Construction and building materials distributor Beacon announced its ninth acquisition of the year, as well as its 2023 third quarter earnings.
Beacon said it has completed its acquisition of Bakersfield, California-based H&H Roofing Supply, LLC. Financial details were not disclosed.
“Joining forces with Beacon is a great fit for our contractors and employees,” said Scott Hill, owner of H&H Roofing. “Contractors will continue to have a partner with relentless focus on customer service as well as benefit from the Beacon’s PRO+ app and TRI-BUILT private label products.”
Beacon has expanded its branch footprint through the completion of nine acquisitions and the opening of 19 new greenfield locations this year.
“We are thrilled to deepen our presence in the Central Valley and add Bakersfield to our service area in California where we now have 33 branches,” said Nevin Holly, Beacon’s Regional Vice President, Pacific. “Scott and the H&H Roofing team have established a tremendous foundation of roofing expertise and service reliability to drive further growth.”
3Q Sales Grow 7%
Beacon also announced its 2023 3Q earnings, which showed net sales increased 7.0% (8.7% on a per-day basis) compared to the prior year to $2.58 billion, a company record for quarterly net sales.

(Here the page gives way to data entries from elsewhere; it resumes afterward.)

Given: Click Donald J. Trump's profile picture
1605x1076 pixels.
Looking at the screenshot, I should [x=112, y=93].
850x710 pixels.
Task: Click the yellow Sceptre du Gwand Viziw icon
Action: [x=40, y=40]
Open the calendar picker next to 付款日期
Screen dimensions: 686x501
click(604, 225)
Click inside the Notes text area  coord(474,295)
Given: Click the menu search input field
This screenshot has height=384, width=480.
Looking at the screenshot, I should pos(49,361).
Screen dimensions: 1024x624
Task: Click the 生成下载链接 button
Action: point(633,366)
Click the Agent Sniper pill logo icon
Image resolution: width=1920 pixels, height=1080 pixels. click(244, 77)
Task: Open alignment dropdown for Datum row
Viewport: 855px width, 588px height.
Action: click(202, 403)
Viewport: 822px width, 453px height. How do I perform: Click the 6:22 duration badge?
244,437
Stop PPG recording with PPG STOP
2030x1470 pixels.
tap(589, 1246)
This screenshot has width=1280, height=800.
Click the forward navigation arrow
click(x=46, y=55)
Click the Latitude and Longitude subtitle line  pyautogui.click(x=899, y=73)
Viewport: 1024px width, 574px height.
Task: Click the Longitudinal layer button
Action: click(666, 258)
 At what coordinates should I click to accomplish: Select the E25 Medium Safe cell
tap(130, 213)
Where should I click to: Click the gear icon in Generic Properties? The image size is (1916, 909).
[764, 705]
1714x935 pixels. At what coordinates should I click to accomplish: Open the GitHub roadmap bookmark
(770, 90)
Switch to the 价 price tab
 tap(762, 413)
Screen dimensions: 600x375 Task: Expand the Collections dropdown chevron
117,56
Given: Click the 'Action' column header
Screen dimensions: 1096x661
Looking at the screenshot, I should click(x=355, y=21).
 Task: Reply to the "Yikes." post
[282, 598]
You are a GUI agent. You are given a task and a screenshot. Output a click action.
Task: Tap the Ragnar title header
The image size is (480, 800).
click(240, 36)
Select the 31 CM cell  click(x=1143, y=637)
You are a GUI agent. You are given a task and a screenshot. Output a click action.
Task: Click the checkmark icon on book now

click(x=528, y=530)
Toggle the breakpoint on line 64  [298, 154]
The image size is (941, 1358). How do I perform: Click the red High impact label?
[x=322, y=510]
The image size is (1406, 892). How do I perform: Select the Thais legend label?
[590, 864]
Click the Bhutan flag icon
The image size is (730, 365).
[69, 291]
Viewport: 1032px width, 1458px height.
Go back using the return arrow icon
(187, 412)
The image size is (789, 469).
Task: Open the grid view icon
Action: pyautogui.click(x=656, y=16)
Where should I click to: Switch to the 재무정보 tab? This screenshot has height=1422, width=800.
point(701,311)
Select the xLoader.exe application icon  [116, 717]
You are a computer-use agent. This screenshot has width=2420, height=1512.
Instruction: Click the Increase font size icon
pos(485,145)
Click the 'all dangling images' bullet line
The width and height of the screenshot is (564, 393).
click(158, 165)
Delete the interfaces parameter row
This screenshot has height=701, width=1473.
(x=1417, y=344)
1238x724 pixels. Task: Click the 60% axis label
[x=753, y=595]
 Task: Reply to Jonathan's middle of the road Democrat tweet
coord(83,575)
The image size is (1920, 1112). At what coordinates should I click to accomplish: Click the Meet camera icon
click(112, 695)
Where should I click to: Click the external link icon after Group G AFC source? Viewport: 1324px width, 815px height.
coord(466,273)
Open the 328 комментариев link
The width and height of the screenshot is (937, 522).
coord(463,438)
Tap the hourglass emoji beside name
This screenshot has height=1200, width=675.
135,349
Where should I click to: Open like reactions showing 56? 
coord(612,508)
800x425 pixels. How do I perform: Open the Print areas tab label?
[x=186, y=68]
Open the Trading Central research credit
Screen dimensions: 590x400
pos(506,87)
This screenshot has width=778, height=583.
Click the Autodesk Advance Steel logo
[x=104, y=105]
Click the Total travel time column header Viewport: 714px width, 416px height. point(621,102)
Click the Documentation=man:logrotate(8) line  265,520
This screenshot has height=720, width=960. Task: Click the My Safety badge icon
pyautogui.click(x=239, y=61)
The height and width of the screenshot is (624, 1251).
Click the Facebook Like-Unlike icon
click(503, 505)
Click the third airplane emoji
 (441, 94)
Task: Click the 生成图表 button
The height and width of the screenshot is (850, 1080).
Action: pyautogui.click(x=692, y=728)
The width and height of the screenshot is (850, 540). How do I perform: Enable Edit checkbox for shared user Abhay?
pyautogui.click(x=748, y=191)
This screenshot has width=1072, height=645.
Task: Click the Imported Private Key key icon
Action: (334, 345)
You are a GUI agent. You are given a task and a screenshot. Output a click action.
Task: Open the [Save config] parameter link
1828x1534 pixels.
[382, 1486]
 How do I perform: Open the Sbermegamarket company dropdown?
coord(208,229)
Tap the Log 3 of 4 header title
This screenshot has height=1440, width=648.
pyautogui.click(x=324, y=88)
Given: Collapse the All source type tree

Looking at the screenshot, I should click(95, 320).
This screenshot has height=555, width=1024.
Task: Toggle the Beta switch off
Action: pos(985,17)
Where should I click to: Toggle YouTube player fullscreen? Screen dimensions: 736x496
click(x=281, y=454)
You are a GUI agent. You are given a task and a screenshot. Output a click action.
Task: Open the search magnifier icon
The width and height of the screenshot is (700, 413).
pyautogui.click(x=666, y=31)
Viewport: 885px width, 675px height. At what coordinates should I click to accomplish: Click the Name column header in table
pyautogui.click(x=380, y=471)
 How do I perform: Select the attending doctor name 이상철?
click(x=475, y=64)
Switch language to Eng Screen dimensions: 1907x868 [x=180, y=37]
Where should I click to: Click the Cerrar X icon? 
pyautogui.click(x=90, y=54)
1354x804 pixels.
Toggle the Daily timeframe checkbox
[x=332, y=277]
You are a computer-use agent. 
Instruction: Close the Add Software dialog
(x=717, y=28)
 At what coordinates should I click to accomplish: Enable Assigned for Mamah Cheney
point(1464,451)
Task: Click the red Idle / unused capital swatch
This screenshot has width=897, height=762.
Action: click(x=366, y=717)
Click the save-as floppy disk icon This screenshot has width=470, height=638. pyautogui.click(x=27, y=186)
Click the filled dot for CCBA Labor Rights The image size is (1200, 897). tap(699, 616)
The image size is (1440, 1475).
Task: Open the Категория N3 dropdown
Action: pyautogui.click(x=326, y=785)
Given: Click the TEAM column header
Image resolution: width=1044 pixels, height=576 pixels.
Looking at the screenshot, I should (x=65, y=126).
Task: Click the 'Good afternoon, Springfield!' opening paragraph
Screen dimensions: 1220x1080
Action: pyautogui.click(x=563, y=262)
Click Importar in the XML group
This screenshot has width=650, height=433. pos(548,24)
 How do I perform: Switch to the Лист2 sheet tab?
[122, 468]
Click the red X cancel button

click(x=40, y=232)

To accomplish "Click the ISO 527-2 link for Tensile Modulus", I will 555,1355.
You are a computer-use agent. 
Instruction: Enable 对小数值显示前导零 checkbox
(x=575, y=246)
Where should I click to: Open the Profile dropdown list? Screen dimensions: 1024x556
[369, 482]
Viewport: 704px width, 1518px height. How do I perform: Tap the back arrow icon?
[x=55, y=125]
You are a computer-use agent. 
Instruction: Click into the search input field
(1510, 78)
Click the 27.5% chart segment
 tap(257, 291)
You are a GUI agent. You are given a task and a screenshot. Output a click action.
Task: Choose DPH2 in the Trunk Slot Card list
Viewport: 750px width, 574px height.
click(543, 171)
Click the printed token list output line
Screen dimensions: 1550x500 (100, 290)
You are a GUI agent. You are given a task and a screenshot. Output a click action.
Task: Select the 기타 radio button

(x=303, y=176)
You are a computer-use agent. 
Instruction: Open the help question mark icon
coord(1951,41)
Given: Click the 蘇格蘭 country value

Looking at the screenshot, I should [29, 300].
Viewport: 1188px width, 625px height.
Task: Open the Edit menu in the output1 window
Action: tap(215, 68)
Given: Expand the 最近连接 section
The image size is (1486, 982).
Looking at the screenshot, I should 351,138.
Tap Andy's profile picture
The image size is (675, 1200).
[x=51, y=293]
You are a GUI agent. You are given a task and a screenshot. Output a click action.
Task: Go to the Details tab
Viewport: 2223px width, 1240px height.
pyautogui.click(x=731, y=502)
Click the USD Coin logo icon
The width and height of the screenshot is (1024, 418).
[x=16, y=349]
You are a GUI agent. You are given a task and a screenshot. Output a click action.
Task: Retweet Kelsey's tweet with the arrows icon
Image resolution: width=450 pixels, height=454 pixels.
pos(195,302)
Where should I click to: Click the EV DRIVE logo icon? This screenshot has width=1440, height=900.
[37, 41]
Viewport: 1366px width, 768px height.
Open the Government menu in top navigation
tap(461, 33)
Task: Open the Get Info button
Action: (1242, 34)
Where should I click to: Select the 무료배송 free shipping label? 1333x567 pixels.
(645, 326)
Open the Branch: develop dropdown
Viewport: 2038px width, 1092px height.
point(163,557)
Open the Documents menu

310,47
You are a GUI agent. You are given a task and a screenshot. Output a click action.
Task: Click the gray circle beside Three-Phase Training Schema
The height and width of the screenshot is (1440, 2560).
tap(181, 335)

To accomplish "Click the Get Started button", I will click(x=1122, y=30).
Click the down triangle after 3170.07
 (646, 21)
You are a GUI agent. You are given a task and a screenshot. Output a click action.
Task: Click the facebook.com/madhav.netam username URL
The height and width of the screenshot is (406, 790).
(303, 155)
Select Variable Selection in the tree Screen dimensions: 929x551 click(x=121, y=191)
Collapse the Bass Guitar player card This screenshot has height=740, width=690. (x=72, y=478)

The increase in net sales was largely driven by the contributions of acquired branches and greenfields over the last four quarters. Additionally, estimated organic volumes (including greenfields) increased approximately 1-2% (3-4% on a per-day basis) and weighted-average selling price increased approximately 0-1%.
Residential roofing product sales increased 13.6% (15.4% on a per-day basis), non-residential roofing product sales decreased 7.6% (6.2% on a per-day basis), and complementary product sales increased 12.7% (14.5% on a per-day basis) compared to the prior year. The increase in residential roofing product sales was primarily due to higher volumes. The increase in complementary product sales was largely due to the November 2022 acquisition of Coastal Construction Products.
Gross margin decreased slightly to 26.0%, from 26.1% in the prior year, as higher product costs offset higher average selling prices for our products. The increases in operating expense and Adjusted Operating Expense were attributable to acquired branches and greenfields, Beacon said.